Fans can now buy Barbenheimer shirts and caps, and mash-ups of both trailers have gone viral on social media.
A split image of Barbie and Oppenheimer’s faces is everywhere – her on the left, blonde hair and cowboy hat a stark contrast to his solemn expression on the right, radiating gloom.
Why are people so excited?
It’s not just the names attached – it’s all in the details.
For example, it emerged Barbie set designers used so much of one particular shade of fluorescent fuchsia paint that they contributed to a global pink paint shortage in the US.
The set even had a pink day each week where everyone was required to wear the colour, and Margot Robbie would walk around collecting fines to donate to charity if she caught crew not wearing pink.
Gerwig is even said to have organised a cast sleepover for all the Barbies before filming started.
Barbie’s opposite, Oppenheimer, may not be able to match its peer’s vivid exuberance.
But quirkier tidbits have been emerging from the Oppenheimer set.
Cillian Murphy had to sit out on cast dinners during production because “his brain was just too full,” according to Matt Damon.
A photo from a New York rooftop circulating on social media this week delighted social media as it showed Murphy – known for his enigmatic on-screen persona- grinning alongside his smiling co-stars.
The picture almost rivals the kind of cast camaraderie and banter we’ve witnessed from the Barbie crew.
Does the hype mark a return to the age of cinema?
In the US, Barbie slightly pinches it in projections at a gross of $80–100 million (£62 – £77m) in its opening weekend, compared to Oppenheimer’s $50 million (£39m).
But the numbers will remain definitively unknown until the release dates.
One might assume that the two have entirely different audiences, but the opposite has proved true.
This has even led to viral claims that fans will commit to a double-feature – catching Oppenheimer in the morning before mimosas and brunch ahead of Barbie later on.
Since the pandemic, very few projects outside of the Marvel Cinematic Universe have managed box office opening weekends like Barbenheimer is expected to produce.

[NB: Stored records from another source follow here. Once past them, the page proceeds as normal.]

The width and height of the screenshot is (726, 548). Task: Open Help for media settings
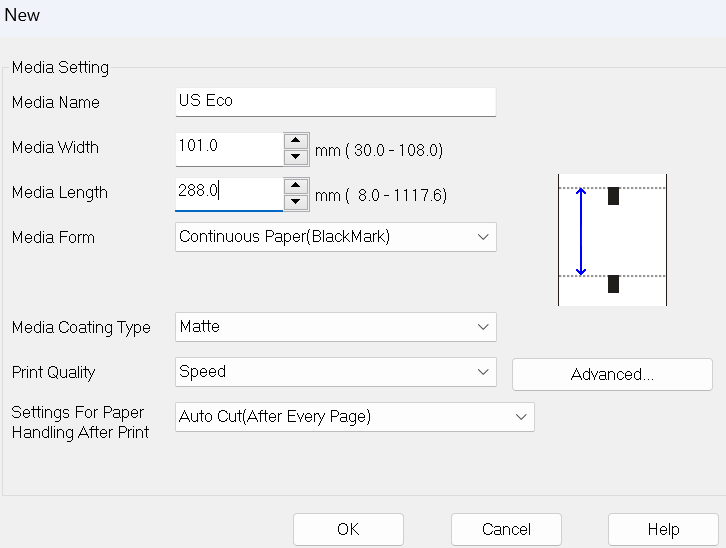click(663, 529)
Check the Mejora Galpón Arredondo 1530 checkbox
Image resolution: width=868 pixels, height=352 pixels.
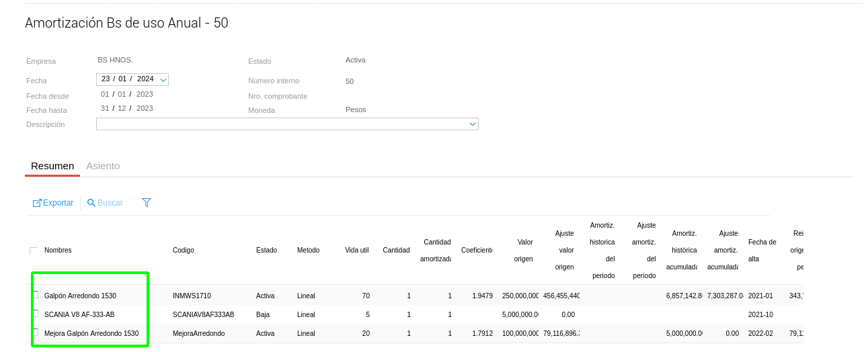(35, 332)
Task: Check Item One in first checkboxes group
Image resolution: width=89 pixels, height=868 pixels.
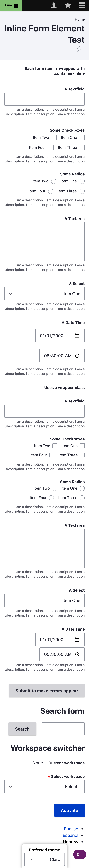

Cinema has also faced an existential threat from the return of the golden age of television as well as the rise of streaming services.
Has Barbenheimer reignited the desire to book blockbuster tickets for cinemagoers?
The overwhelming media attention counts for something – a hint that this kind of movie magic is capable of driving audiences back to the big screen.
Perhaps fans are simply doing what Murphy himself has said to do: “My advice would be for people to go see both, on the same day,” he said in an interview with Spanish newspaper La Vanguardia.
“If they are good films, then that’s cinema’s gain.”
The UK premiere of Barbie takes place in London’s Leicester Square on Wednesday night, and Oppenheimer’s on Thursday.